Mi abuela era como la escarcha: tan dura como frágil. Como la escarcha, se derretía fácilmente bajo un abrazo. Como la escarcha, transmitía más calor que recibía (y recibió centrales térmicas y solares como para derretir Plutón), pero -escarcha, como digo- sólo si permanecías el tiempo suficiente en su contacto. A mi abuela le brillaban los ojos en sonrisa como brilla la escarcha bajo el sol. Y, como todas las capas heladas, ocultaba secretos de los que nunca nos habló, dolores desgarrados que nunca compartió, lágrimas congeladas que jamás lloró ante nosotros, sucesos que la aterieron de un frío gélido que le congeló el recuerdo, o quizá el olvido.
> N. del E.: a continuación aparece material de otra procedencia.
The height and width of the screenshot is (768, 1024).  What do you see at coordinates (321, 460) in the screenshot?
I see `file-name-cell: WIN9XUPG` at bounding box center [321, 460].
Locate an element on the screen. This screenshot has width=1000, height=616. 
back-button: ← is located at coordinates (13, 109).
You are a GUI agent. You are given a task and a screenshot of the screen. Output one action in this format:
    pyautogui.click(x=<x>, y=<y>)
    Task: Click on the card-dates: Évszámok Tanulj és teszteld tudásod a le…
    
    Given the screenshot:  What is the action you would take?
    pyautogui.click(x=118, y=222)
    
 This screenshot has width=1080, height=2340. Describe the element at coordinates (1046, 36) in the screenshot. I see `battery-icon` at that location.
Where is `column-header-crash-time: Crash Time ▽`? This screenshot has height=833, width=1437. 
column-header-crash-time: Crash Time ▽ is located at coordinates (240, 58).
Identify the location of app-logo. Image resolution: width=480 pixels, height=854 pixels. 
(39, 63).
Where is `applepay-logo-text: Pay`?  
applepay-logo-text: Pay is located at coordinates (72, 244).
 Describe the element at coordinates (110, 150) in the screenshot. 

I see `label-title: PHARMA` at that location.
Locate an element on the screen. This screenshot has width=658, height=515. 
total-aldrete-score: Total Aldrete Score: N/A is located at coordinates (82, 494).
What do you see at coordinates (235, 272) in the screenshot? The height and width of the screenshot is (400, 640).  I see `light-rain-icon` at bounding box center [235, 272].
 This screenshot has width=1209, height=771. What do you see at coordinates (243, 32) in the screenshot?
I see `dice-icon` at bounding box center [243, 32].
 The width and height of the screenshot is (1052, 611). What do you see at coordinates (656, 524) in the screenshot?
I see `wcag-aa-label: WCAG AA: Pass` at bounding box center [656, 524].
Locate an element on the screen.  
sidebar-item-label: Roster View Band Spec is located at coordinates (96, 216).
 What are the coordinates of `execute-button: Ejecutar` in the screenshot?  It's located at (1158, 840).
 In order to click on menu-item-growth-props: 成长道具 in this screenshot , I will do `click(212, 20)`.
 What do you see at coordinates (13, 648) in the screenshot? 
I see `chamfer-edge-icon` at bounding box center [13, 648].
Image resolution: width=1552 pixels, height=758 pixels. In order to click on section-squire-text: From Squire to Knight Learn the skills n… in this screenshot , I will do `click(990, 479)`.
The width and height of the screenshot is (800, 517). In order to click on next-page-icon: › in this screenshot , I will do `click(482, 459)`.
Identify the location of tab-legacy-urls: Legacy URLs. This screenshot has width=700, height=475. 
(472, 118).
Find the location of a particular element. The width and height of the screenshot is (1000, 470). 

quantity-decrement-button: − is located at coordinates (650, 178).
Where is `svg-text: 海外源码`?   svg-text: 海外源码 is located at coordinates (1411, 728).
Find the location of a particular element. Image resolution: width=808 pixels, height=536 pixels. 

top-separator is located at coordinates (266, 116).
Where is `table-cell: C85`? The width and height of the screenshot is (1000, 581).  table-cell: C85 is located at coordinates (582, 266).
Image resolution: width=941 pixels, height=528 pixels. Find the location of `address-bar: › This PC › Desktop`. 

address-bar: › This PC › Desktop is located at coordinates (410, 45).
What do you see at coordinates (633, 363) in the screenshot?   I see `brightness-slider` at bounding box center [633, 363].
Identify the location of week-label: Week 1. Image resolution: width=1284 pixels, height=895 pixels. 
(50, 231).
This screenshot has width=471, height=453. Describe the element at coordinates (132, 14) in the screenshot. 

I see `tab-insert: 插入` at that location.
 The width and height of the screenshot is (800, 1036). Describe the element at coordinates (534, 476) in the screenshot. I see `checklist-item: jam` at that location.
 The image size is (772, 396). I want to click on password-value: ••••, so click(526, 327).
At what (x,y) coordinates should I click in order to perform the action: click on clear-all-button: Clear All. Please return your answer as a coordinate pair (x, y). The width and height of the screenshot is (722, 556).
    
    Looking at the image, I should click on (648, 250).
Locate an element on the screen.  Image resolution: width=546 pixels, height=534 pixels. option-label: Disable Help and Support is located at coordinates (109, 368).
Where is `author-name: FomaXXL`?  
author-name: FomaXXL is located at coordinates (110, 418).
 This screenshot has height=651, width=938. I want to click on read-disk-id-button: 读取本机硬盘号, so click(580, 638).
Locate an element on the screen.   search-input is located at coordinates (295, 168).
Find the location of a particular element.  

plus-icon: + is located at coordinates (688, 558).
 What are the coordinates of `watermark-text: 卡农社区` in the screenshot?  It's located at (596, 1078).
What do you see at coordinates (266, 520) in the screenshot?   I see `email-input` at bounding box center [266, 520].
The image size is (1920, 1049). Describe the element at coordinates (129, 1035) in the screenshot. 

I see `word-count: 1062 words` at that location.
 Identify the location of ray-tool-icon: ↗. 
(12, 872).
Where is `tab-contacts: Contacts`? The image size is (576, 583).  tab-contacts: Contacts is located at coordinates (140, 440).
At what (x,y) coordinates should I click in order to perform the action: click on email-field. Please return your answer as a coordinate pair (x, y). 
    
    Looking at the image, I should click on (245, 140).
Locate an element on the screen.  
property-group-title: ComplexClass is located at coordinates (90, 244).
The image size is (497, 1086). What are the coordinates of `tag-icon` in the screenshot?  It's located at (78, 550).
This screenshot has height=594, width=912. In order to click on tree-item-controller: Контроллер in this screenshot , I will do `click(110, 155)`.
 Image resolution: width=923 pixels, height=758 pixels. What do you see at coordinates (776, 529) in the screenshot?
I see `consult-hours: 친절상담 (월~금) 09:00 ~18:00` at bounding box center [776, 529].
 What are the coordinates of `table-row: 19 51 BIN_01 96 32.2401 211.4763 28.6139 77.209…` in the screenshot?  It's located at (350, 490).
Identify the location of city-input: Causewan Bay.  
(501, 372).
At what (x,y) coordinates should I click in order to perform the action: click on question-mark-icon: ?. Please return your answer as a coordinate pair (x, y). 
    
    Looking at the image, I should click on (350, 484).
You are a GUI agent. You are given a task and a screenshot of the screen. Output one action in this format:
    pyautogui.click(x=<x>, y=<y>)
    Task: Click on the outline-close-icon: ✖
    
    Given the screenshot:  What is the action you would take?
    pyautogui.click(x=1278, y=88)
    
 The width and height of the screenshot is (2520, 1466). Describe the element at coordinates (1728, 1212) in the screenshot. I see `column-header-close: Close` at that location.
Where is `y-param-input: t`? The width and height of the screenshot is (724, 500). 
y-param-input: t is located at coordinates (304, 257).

Abuela Escarcha contaba a menudo cómo tuvo que “resignarse” a dejar el colegio por prescripción facultativa. Lo contaba tal cual: Estuvo un tiempo enferma y el médico le dijo al abuelo (no la crió su padre, pero eso no lo supe hasta mucho tiempo después) que lo que la enfermaba era la escuela, así que le prohibió volver, y mi pobre abuela tuvo que "ponerse a trabajar". ¿Y de qué trabajabas, abuela?-preguntaba yo sin salir de mi asombro, pues no sabía si alegrarme por ella o compadecerla. De niña siempre me alucinaba esta historia y mis cavilaciones, aunque infinitas, no eran nunca suficientes como para llegar a averiguar en qué modo la escuela podía ser causa de una convalecencia que se curaba trabajando; pero lo que más me asombraba era que un médico llegase a recetar no volver allí en la vida. No paraba de darle vueltas, y a ella la acribillaba a preguntas, pero se encogía de hombros y afirmaba no saber ella tampoco por qué, revistiendo el suceso, como siempre hacía, de un halo de misterio, eso sí, remarcando siempre que tuvo que trabajar de pastora. ¡Qué cosas pasaban antes! ¡Un médico recetando trabajo a una niña y prohibiéndole ir a la escuela! Era algo que se me quedaba siempre tan grande que, año tras año, le pedía que me contase la historia, por si la primera vez no la había entendido bien. Nunca dudé de su palabra ni de su sacrificio, no en vano mi abuela era una lectora incansable, incluso cuando tuvo tele no paró nunca de leer (y de pegarse las patillas de las gafas con esparadrapo por no desprenderse de ellas en espera de la reparación). Pensaba que me quedaría sin la solución del enigma de la prohibición, incluso llegué a asumir que no había explicación alguna, y que, como sucede tantas y tantas veces, las cosas del pasado difícilmente encuentran motivos reales en el presente, sólo elucubraciones que tranquilizan momentáneamente nuestra mente inquisitiva.
Abuela Escarcha nos quería, pero, de niños, nosotros no siempre lo sabíamos. Sólo sabíamos que era quien nos obligaba a dormir la siesta ¡a nosotros, que jamás nos acostábamos ni de noche si no nos llevaban de una oreja! Ignorábamos que sólo quería librar a su nuera, mi madre, del yugo permanente de cuatro niños esclavizantes para que pudiese disfrutar de dos horas de toros. Pero habían de pasar años antes de que nuestras pupilas adaptaran la imagen de nuestra carcelera para la insospechada visión de libertadora de nuestra madre. Nosotros, acostados en esas camas inmensas de colchones de lana que nos engullían literalmente, nos lo pasábamos de miedo imaginando cómo se le caía una piel de plátano mientras llevaba los cacharros a la cocinita "chica" y se caía de culo en el escalón. Cuanto más temíamos que viniese a reñirnos, mayor era el nivel de risa, primero contenida e, inmediatamente, en explosión de carcajadas llorosas. Por supuesto, con una voz que nos arrancaba la risa de cuajo, llegaba lo que temíamos: su "como vaya...". Nosotros la creíamos capaz de cualquier cosa, ése era su poder. Y nunca nos había puesto (ni nos puso jamás) la mano encima. Pero, teatrera como era, habíamos visto cómo llevaba de la bodega al comedor un embudo tremendo de aceite, mayor que nuestras cuatro cabezas juntas, para obligar a mi hermano a comer, bajo la amenaza de que, si no lo hacía por sus medios, lo engulliría a través del embudo. Hasta años después se nos escapó siempre esa risita de sus ojos que hacía que nadie interviniese. Hasta años después, como digo, la creíamos capaz de cualquier cosa, para obligarnos, pero también para salvarnos: no había ente en el callejón o en el pueblo que se atreviese a tocarnos un pelo. ¡Ni siquiera nuestros propios parientes! Ella salía por el corral y primero disparaba (verbalmente) y... ¿luego? ¡nunca! preguntaba. Sabía que la razón era nuestra. Y si no lo era, para cuando lo fuese.